The Marc Sells for $56 Million
Development Catered to Upper Middle Class
The Marc apartment complex on outer State Street — the biggest, first, and most controversial manifestation of the City of the Santa Barbara’s experimental program to get more rental housing units built — just sold to a Los Angeles–area investment firm for $56.2 million. The property was the first project built under terms of City Hall’s Average Unit-size Density (AUD) program that allowed rental housing developers far greater densities than existing zoning currently allows and dramatically reduced parking requirements. Such incentives, it was argued, would encourage developers to build “affordable by design” rental housing. With The Marc, the definition of “affordable” proved problematic from the start, or more precisely affordable for whom.
From the get-go, rents at the 89-unit Marc — $2,900 to $3,700 a month — induced sticker shock and gave AUD critics an endless supply of rhetorical ammunition. Not only was the project too dense, they argued, but it catered to people at the higher end of the income scale. Since The Marc opened its doors two years ago, City Hall has been embroiled in a nonstop debate as to whom such developments were targeting. City planners insisted AUD housing should target households making $77,000-$130,000 a year. Affordable housing advocates insisted City Hall should focus instead on the so-called “missing middle,” households with less than annual incomes of $77,000.
The Marc was always represented as something of an outlier; owner-operator Greg Reitz all but apologized to the council on one occasion for all the amenities it provided: lots of interior open space, rooftop gardens, fire pits, a pool, and bocce ball courts.
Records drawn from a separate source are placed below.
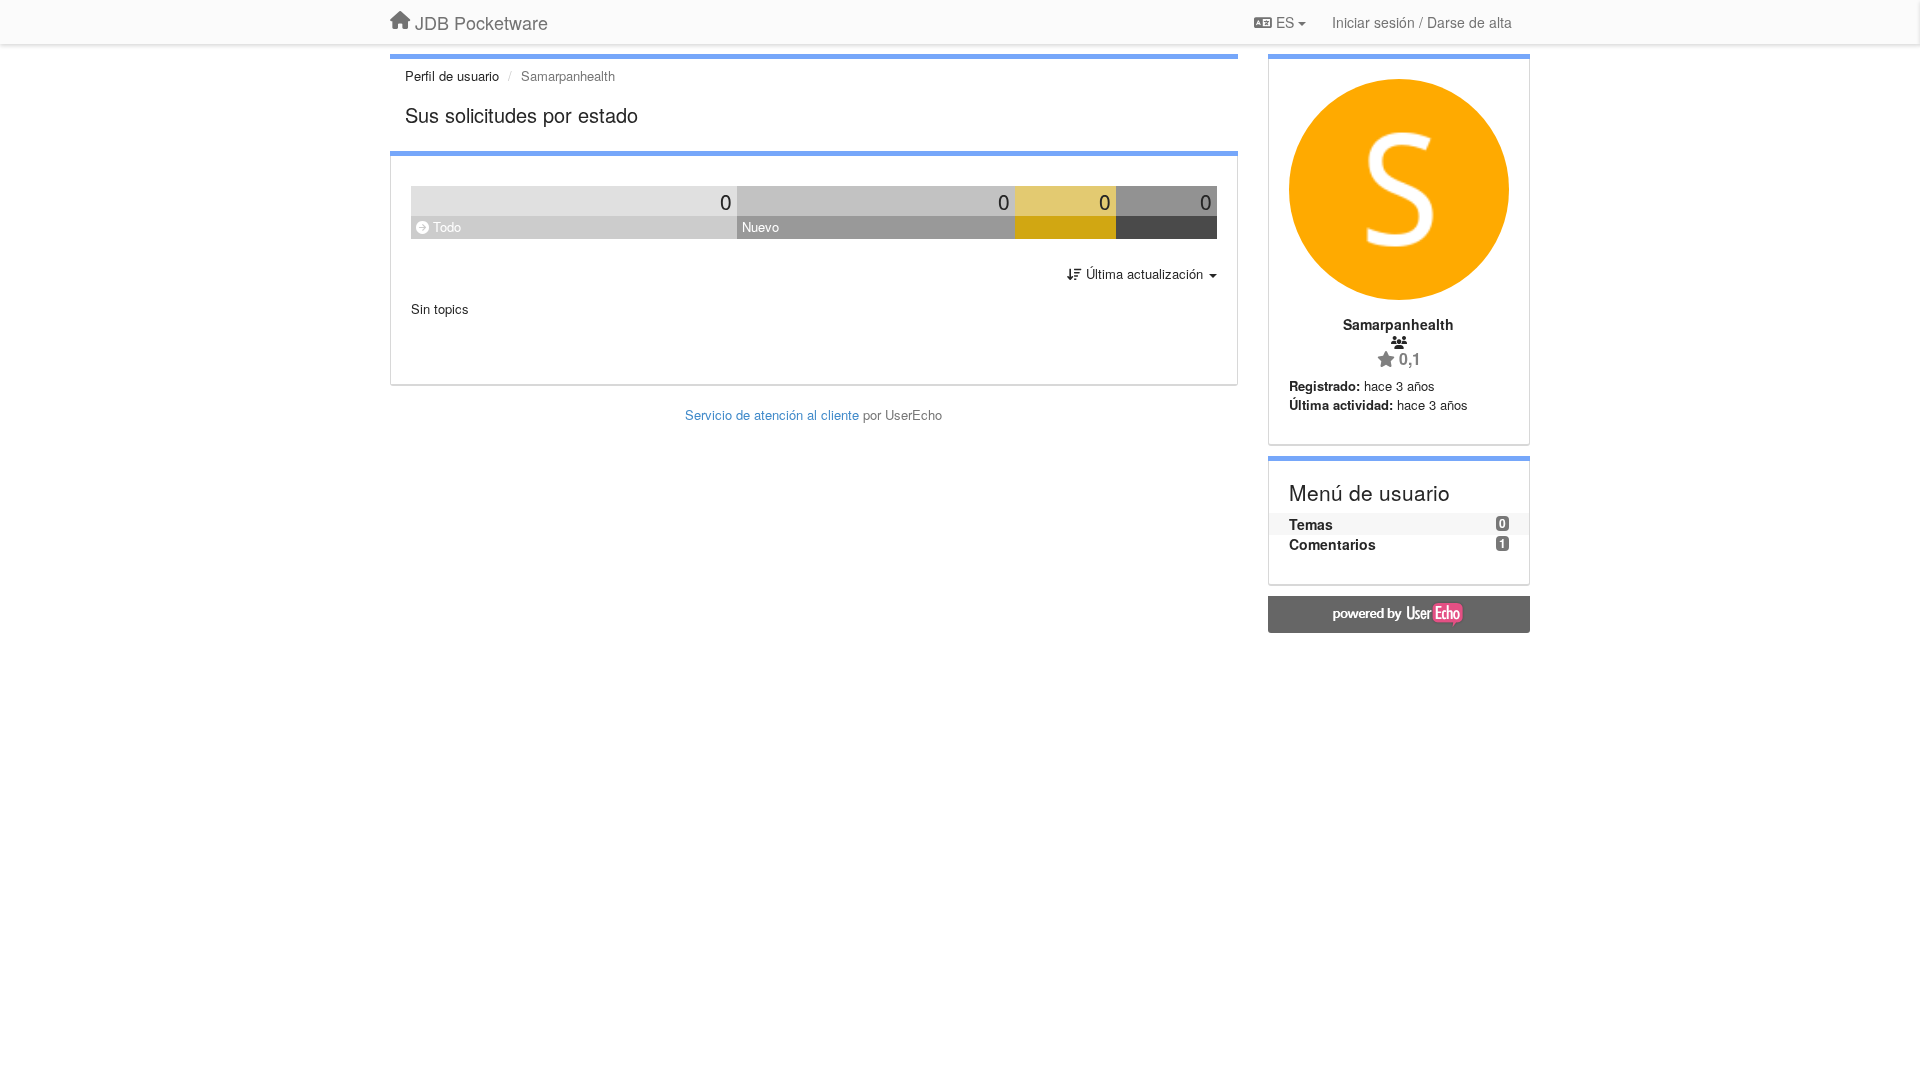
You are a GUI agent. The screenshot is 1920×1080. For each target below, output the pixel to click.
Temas (1311, 524)
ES (1285, 22)
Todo (445, 226)
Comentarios (1332, 544)
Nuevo (760, 226)
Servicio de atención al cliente (774, 414)
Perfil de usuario (452, 75)
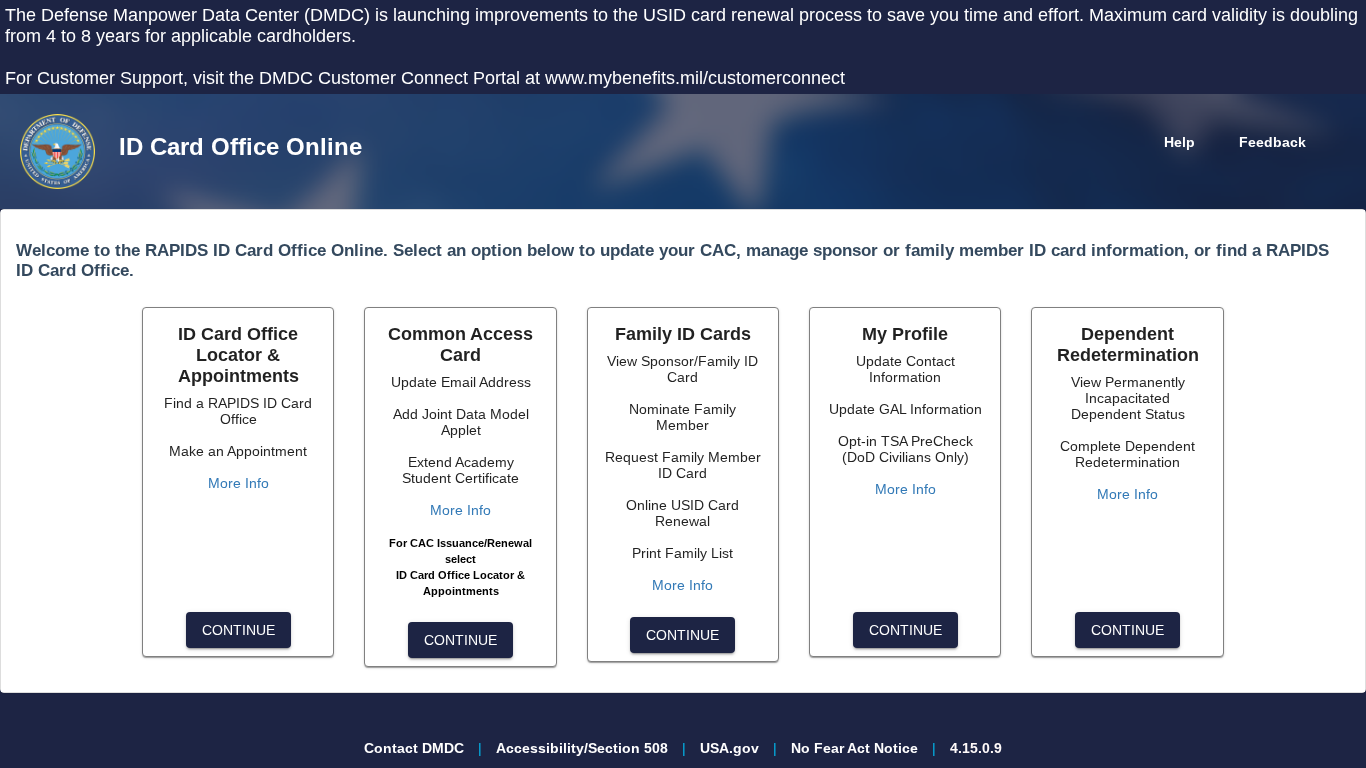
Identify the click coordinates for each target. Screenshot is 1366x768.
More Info (238, 483)
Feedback (1272, 142)
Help (1179, 142)
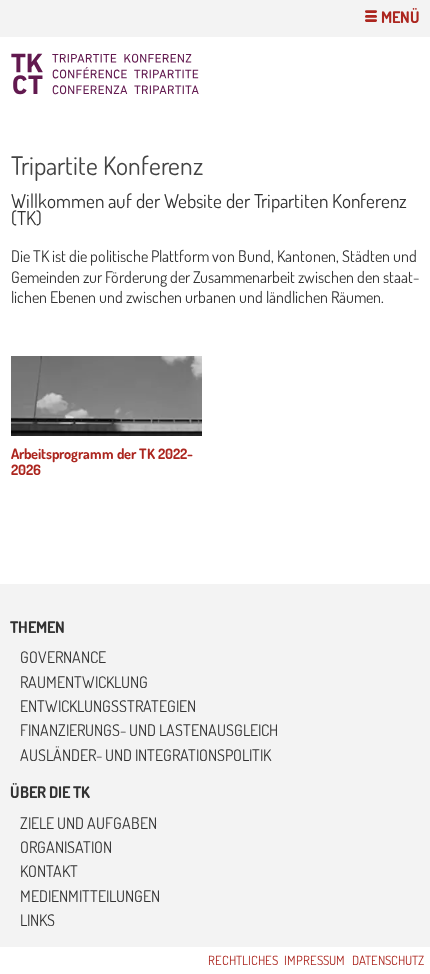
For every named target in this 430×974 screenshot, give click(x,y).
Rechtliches (243, 960)
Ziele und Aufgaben (88, 823)
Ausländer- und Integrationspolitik (145, 755)
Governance (63, 657)
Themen (37, 627)
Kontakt (49, 871)
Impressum (314, 960)
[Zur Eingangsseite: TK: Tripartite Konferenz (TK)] (156, 74)
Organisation (66, 847)
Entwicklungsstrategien (108, 706)
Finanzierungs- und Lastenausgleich (149, 730)
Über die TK (50, 792)
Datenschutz (388, 960)
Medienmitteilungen (90, 896)
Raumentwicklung (84, 682)
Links (37, 920)
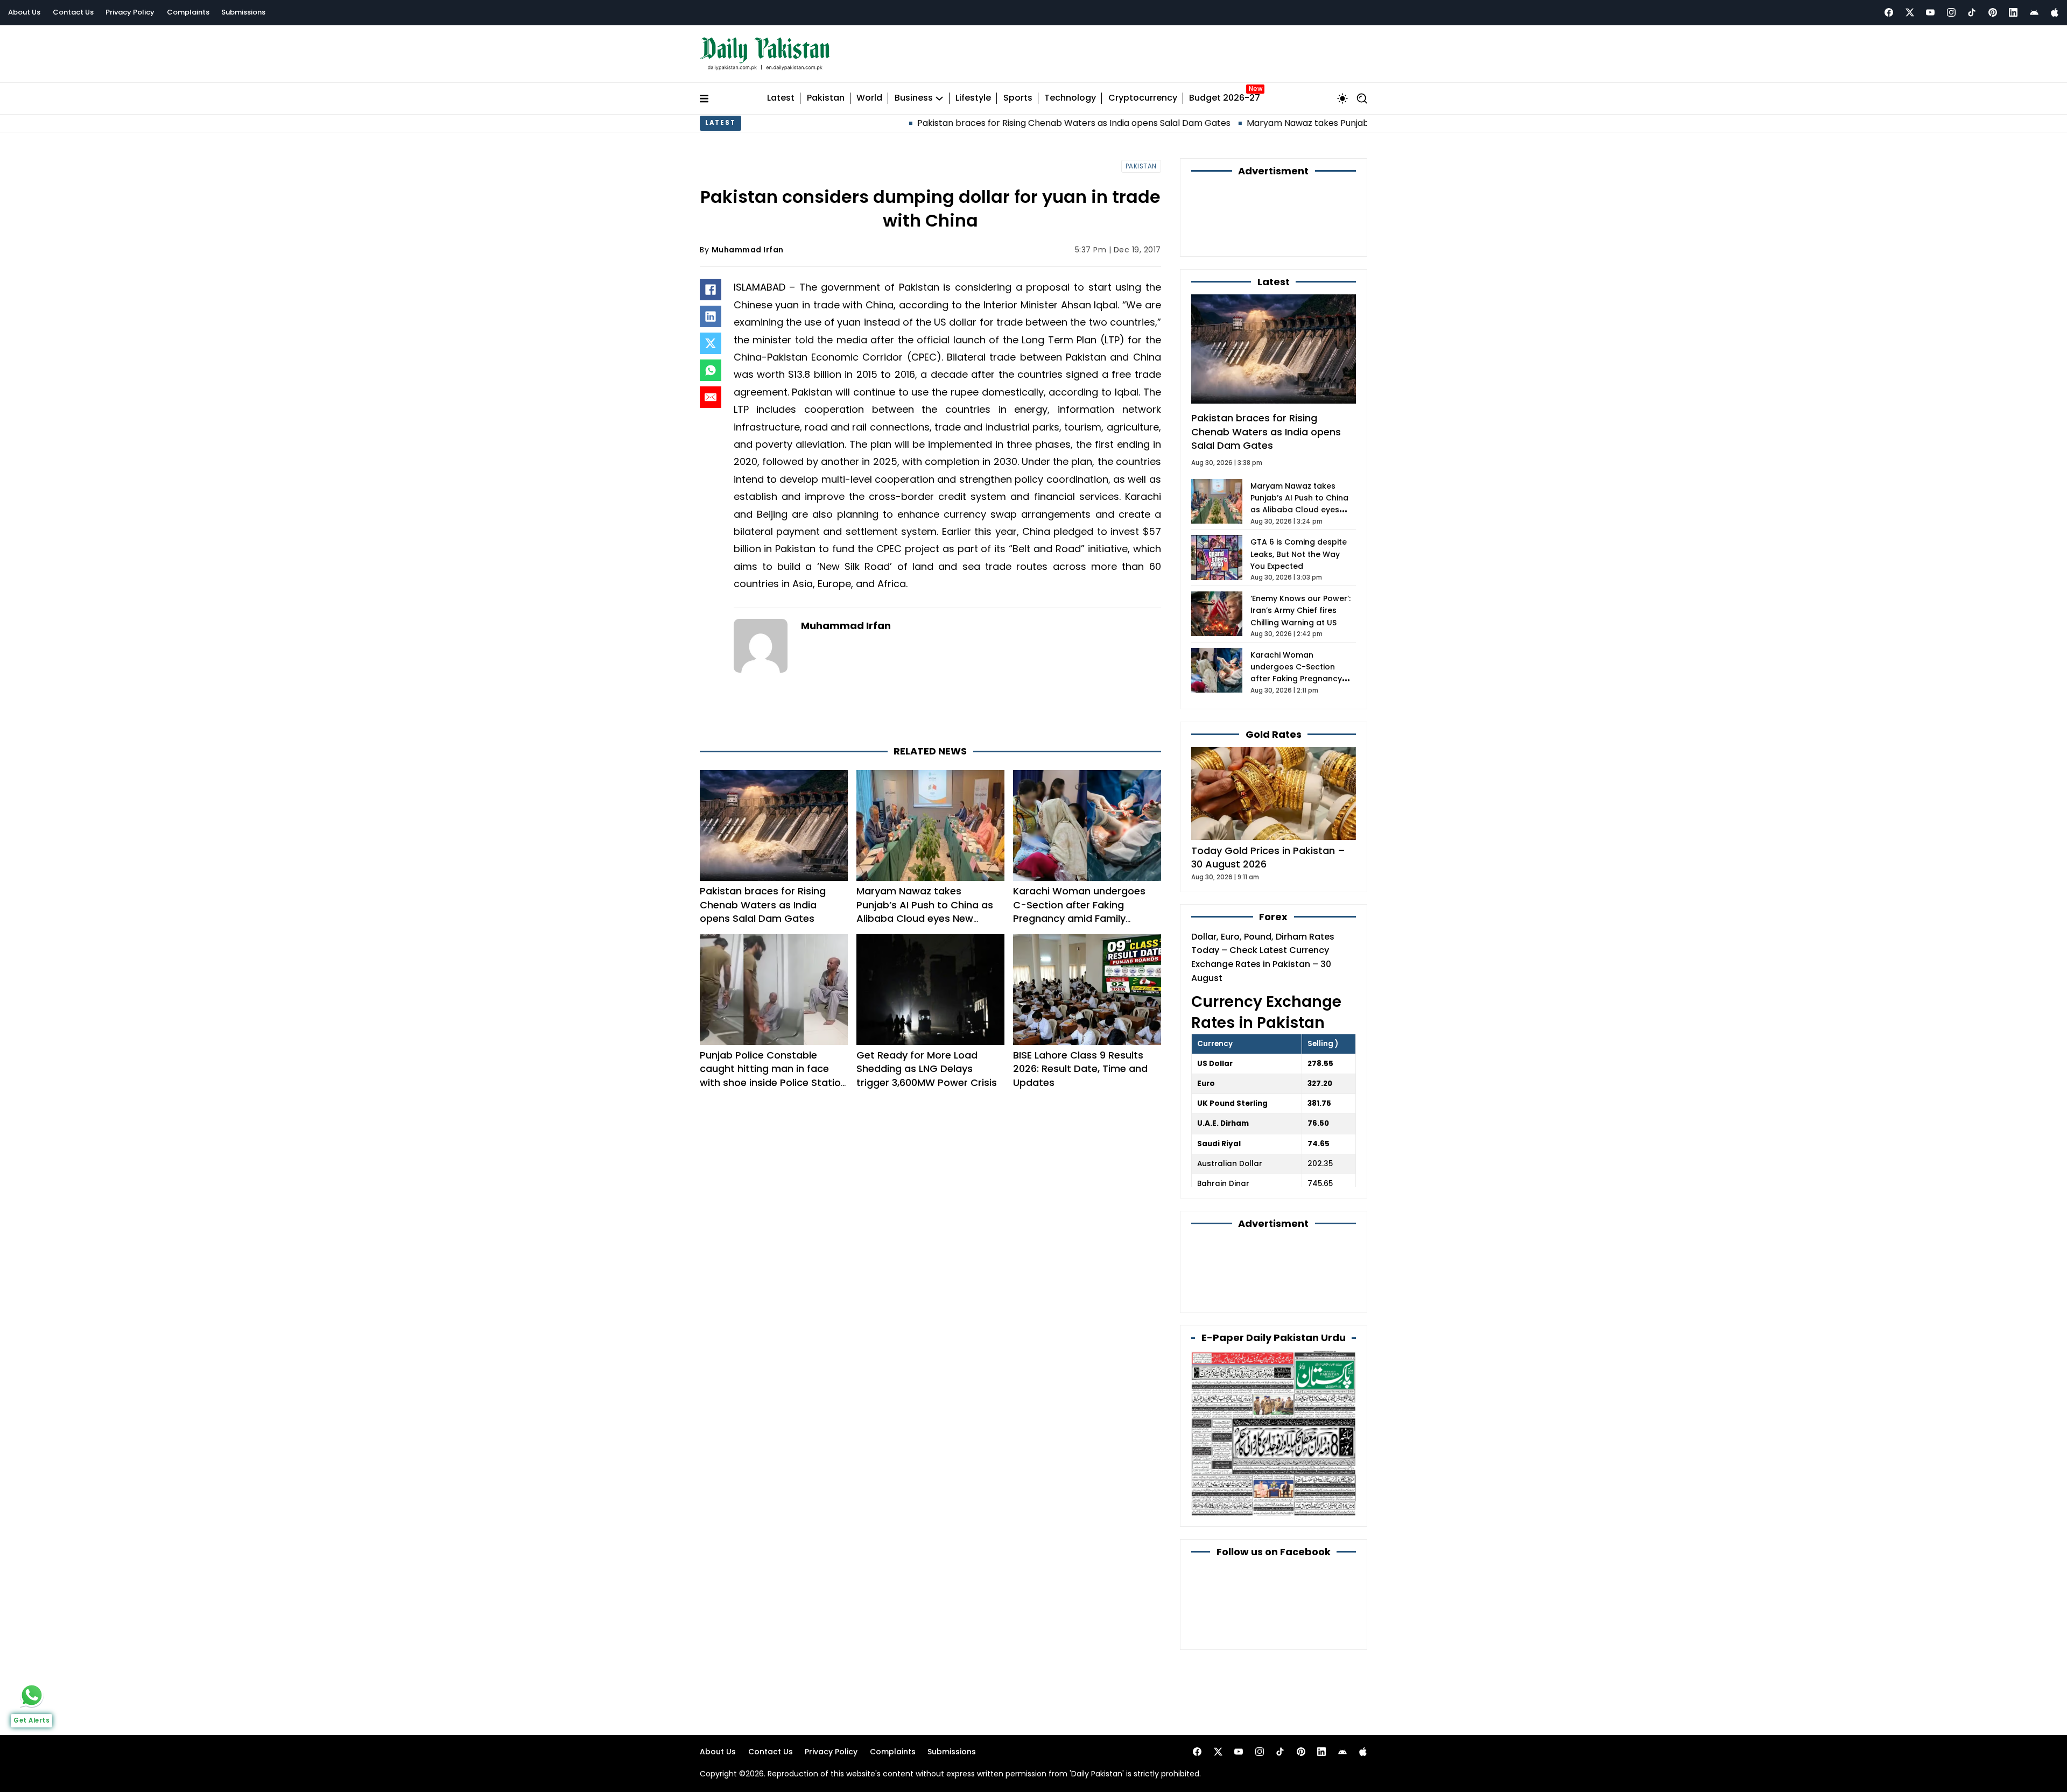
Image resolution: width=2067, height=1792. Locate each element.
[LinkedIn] (710, 316)
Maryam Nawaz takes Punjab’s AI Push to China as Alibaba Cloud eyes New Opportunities (1234, 123)
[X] (710, 343)
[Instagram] (1951, 12)
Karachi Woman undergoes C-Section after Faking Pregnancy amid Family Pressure (1079, 911)
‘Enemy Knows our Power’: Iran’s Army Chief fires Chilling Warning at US (1300, 610)
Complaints (188, 12)
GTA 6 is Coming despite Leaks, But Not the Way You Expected (1298, 554)
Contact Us (73, 12)
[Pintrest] (1992, 12)
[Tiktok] (1971, 12)
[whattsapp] (31, 1695)
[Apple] (2054, 12)
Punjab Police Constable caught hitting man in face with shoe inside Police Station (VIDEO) (773, 1075)
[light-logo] (768, 54)
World (869, 98)
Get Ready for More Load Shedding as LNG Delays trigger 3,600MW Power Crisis (926, 1068)
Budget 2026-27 (1224, 98)
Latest (781, 98)
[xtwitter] (1910, 12)
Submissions (243, 12)
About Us (24, 12)
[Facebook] (1889, 12)
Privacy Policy (130, 12)
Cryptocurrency (1142, 98)
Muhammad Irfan (748, 249)
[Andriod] (2034, 12)
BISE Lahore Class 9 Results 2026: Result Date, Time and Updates (1080, 1068)
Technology (1070, 98)
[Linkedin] (2013, 12)
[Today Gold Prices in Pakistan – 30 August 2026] (1273, 793)
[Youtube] (1930, 12)
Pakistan (826, 98)
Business (914, 98)
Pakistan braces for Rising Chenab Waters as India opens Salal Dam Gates (874, 123)
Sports (1017, 98)
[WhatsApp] (710, 370)
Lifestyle (973, 98)
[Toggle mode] (1342, 98)
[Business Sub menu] (939, 98)
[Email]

Reitz inflamed simmering resentments with his marketing campaign when he and his partners put The Marc up for sale. Brochures boasted that more than half the residents made more than $150,000 a year and 22 percent brought home more than $200,000.
Later this year, the council will wrestle with a proposal to impose affordability requirements on projects built according to AUD density guidelines. One proposal would require that up to 15 percent of all AUD units be rented at rates affordable to members of the so-called “missing middle.” Developers have strenuously resisted this in the past, arguing such requirements would render such development economically infeasible. Expert housing consultants hired by City Hall, however, concluded that even with 15 percent affordability requirements, such developments penciled out. In the past, councilmember Gregg Hart proved an effective opponent of such changes. But Hart has left the council after winning election to the County Board of Supervisors, and it remains to be seen which way the council will tilt.